Comets are mixtures of dust and ices, which they periodically shed as they swing towards their closest point to the Sun along their stretched-out, elliptical orbits.

As sunlight heats the frozen nucleus, or core, of a comet, its ice – mainly water but also other “volatile” compounds such as carbon monoxide and carbon dioxide – turns directly to gas, scientists say.

This gas flows away from the comet, carrying dust particles along and building up the characteristic bright tail and halo.

Rosetta reached Comet 67P/Churyumov–Gerasimenko in August 2014 and has been studying it up close for over a year. On Aug. 13, 2015, the comet reached the closest point to the Sun along its 6.5-year orbit, and is now returning towards the outer Solar System.

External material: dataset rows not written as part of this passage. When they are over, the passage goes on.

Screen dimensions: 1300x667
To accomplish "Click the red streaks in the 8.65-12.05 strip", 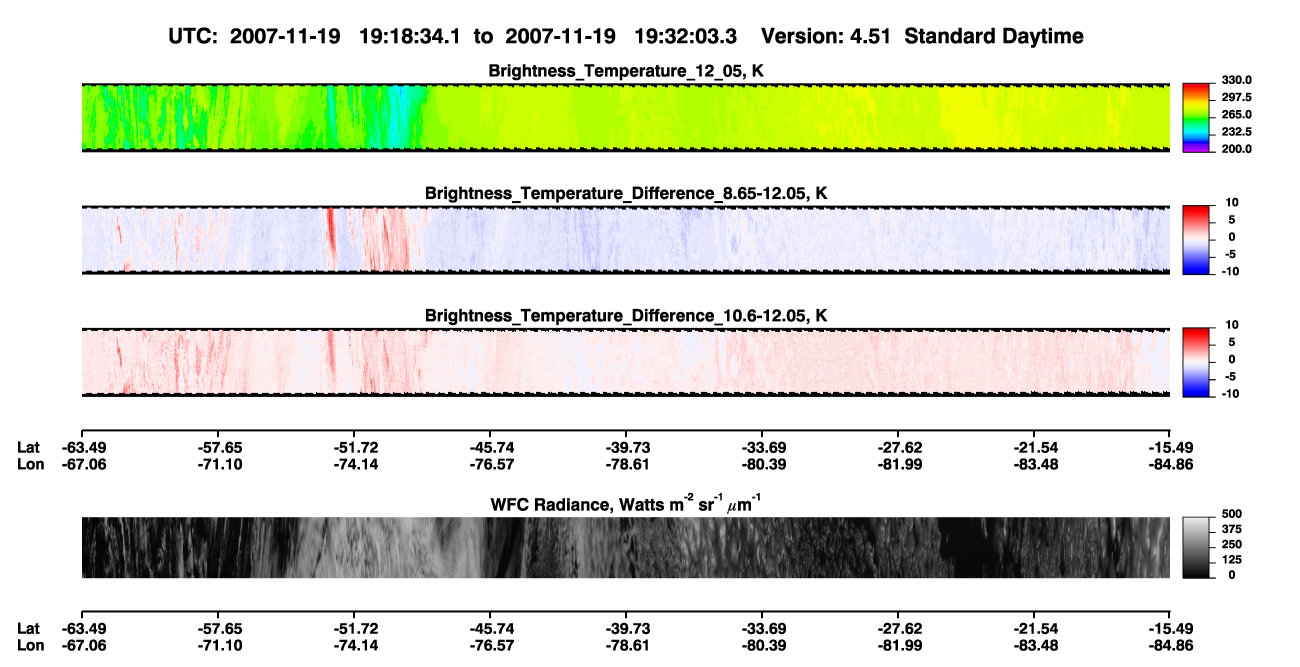I will pos(380,239).
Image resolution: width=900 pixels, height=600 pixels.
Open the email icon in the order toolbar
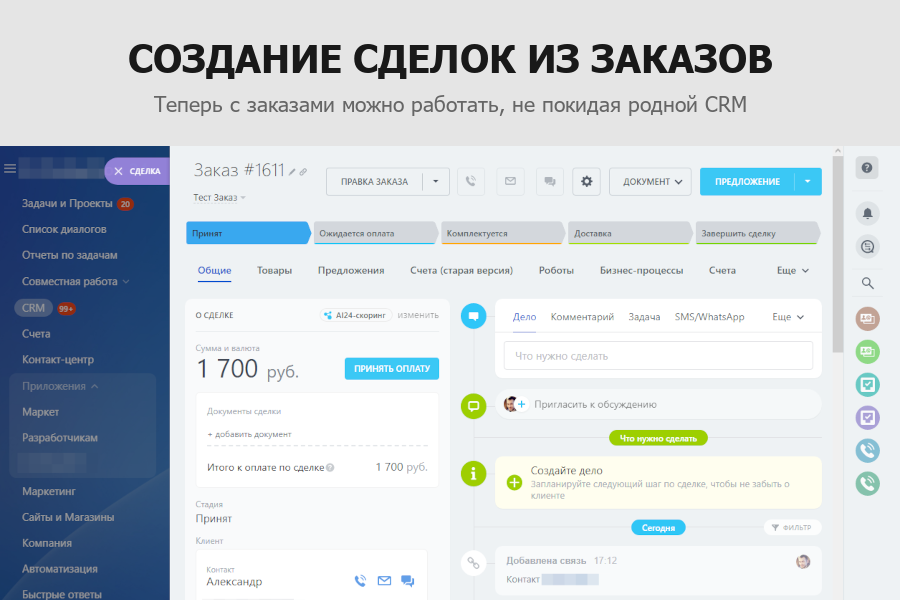[x=510, y=181]
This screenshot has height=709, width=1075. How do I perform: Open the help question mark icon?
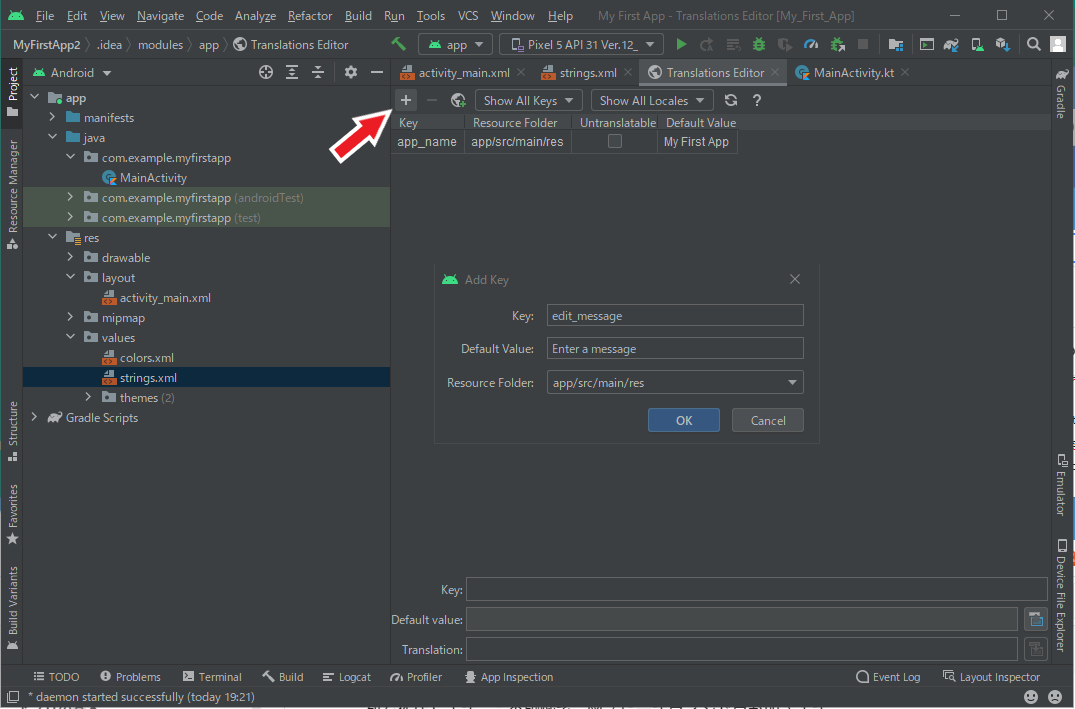pyautogui.click(x=757, y=100)
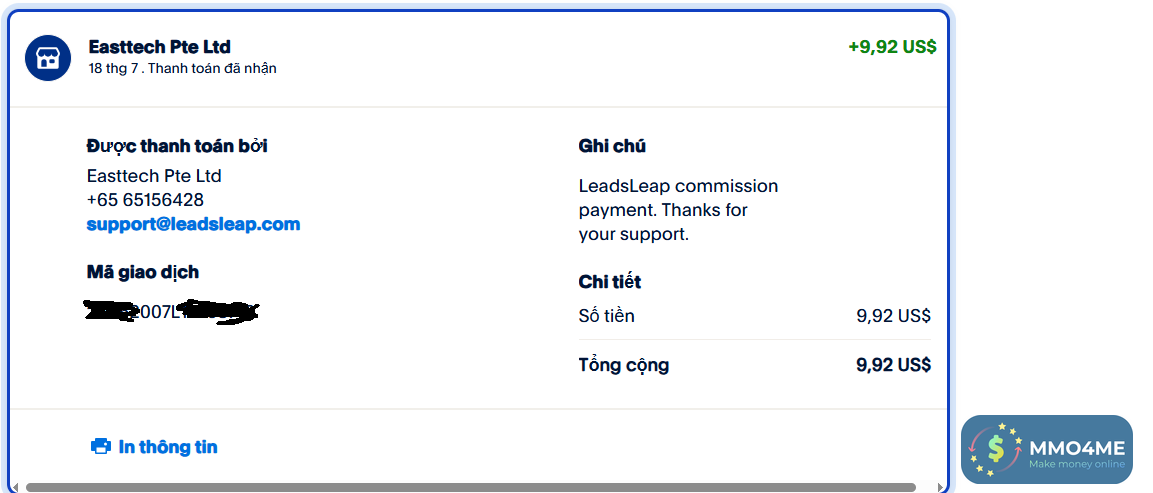The height and width of the screenshot is (493, 1153).
Task: Open the support@leadsleap.com email link
Action: pyautogui.click(x=193, y=224)
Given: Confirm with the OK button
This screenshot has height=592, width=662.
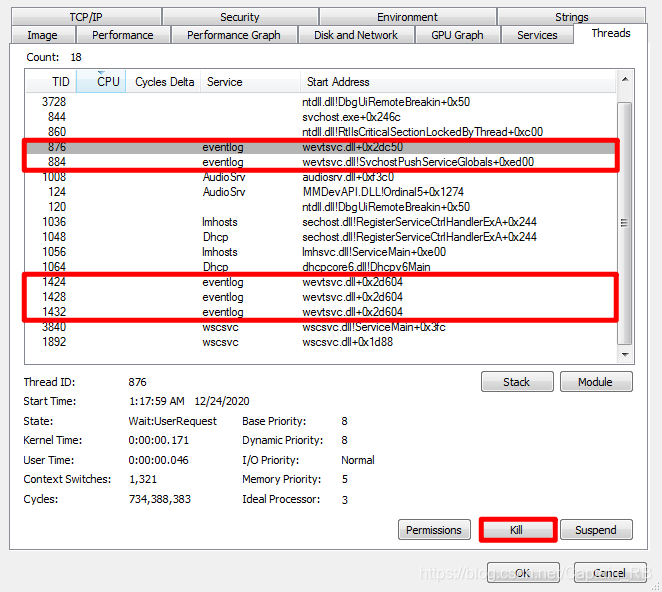Looking at the screenshot, I should pos(522,573).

Rosetta's scientists are investigating how activity on the comet and the associated “outgassing” work.

Using a Rosetta instrument called the Visible, InfraRed and Thermal Imaging Spectrometer (VIRTIS), they identified an area on the comet's surface where water ice appears and disappears in sync with its spinning. Their findings are published Sept. 23 in the research journal Nature.

“We found a mechanism that replenishes the surface of the comet with fresh ice at every rotation; this keeps the comet ‘alive,'” said Maria Cristina De Sanctis of the Institute for Space Physics and Planetology of the National Institute for Astrophysics in Rome, lead author of the study.

The team studied data gathered last September, focusing on a one-square-kilometer zone on the comet's “neck” area. At the time, the comet was about 500 million km (300 million miles) from the Sun and the neck was one of the most active areas.

As the comet spins, taking just over 12 hours to turn around once completely, the various regions receive different lighting.

“We saw the tell-tale signature of water ice in the spectra [color make-up] of the study region but only when certain portions were cast in shadow,” said de Sanctis. “When the Sun was shining on these regions, the ice was gone.”

This suggests that water ice on and a few centimeters below the surface turns to gas when lit up, then flows away, she explained.

Then, as darkness returns, the surface quickly gets cold again. But the deeper ice stays warm for a while, so it can keep turning to gas and finding its way outward through the porous material. This gas doesn't drift away immediately; upon reaching the cold surface it freezes again, creating a layer of fresh ice that's the first to turn to gas after sunlight returns. Thus the cycle restarts, according to the scientists.

“We suspected such a water ice cycle might be at play at comets,” said Fabrizio Capaccioni, principal investigator with the instrument at the institute, but now “we finally have observational proof.”

Down to a few centimeters deep over the area surveyed, water ice accounts for 10-15 percent of the material and seems well mixed in, the scientists said.